[KS] two formal questions - Japanese/Korean

Frank Hoffmann hoffmann at koreanstudies.com
Wed Apr 16 14:03:10 EDT 2014


Many thanks for all your interesting and informed replies! That is much 
appreciated.

The summary (*for my own purposes*) is:
- if quoting TITLES (of books or articles) for Japanese I use no spaces 
if the author/publisher has no spaces there, while for Korean I do 
insert spaces, even if the original (e.g. in case of older 
publications) has none
- as for Japanese personal name: I will not use any spaces (in spite of 
more and more Japanese websites and also publishers doing exactly that, 
also in the official ISBN record registrations)

Regarding Stefan Knoob's notes -- also very much appreciated: yes, that 
is understood, but please consider that (a) my inquiry was ONLY about 
spacing in TITLES and PERSONAL NAMES, no more than that. 

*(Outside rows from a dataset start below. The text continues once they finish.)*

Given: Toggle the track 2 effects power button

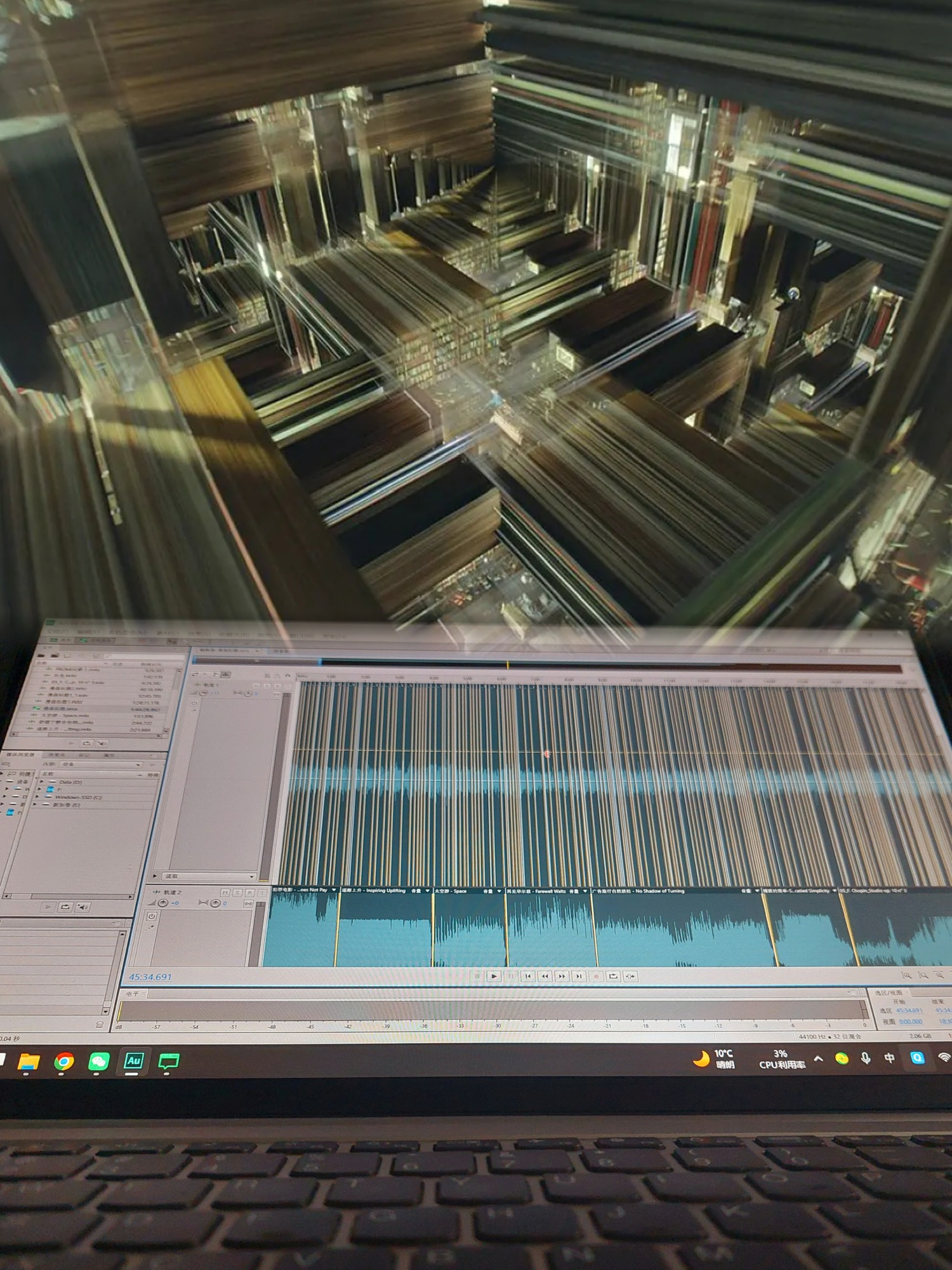Looking at the screenshot, I should tap(152, 916).
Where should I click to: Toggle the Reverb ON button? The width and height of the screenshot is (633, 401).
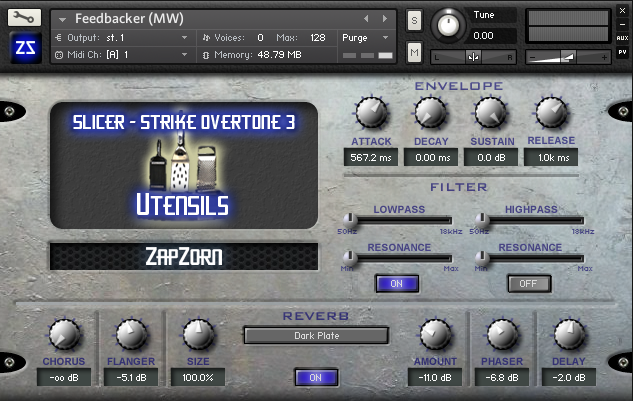tap(316, 377)
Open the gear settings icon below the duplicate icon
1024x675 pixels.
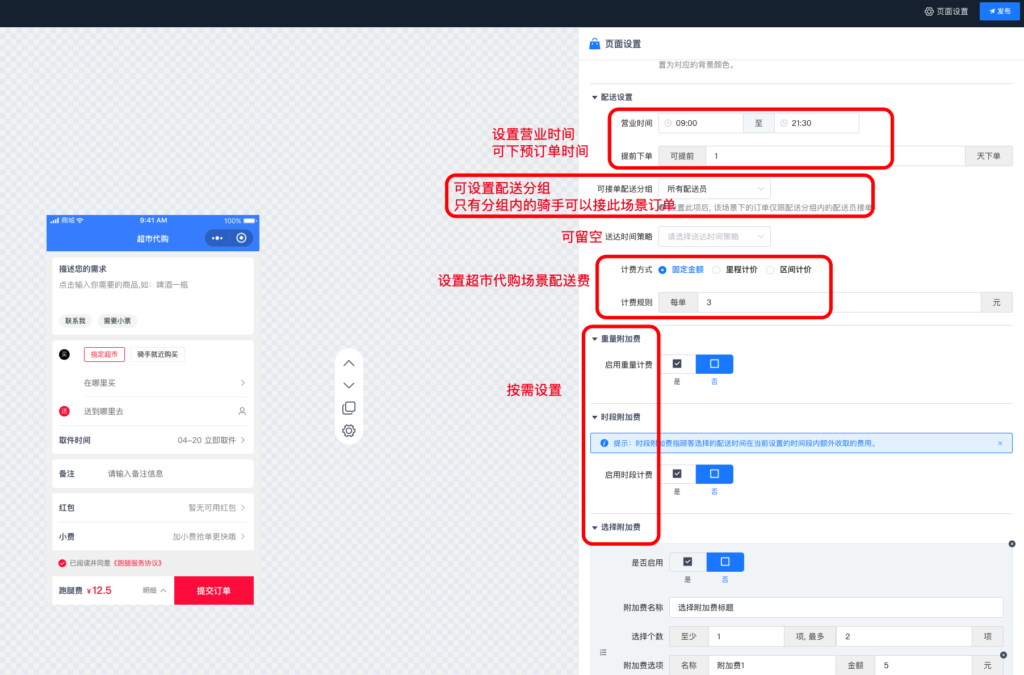[x=348, y=430]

And (b), you sure anticipated that I would respond to your somewhat 
loaded entrée ::::)

QUOTE:
> As you are so unfortunately mixing up questions regarding Japanese 
> and Korean practices, and all in one breath, one is indeed tempted to 
> blow your warnings in the wind and embark on a long discourse about 
> assertion of cultural difference and (perceived or real) vestiges of 
> colonial domination.

Well, okay, it was a bibliographic style question that relates to 
orthographic rules in both countries. Had I asked (but here I know the 
answer) how to capitalize TITLES in American English and in British 
English, would you then have said the same, because part of North 
America was a British colony, and would you have brought in issues of 
assertions of cultural difference? (The capitalization rules are 
different in both countries.) **Asking** about rules for spacing in 
both countries/languages "in one breath" does not indicate anything 
about asserting cultural difference or similarities -- does it? 

Furthermore, you wrote:
> As an aside, while writing groups such as 漢字의研究 together was not 
> too unusual in mixed script, Hangul groups such as 한자의연구 have 
> not been written together for a long time, if ever!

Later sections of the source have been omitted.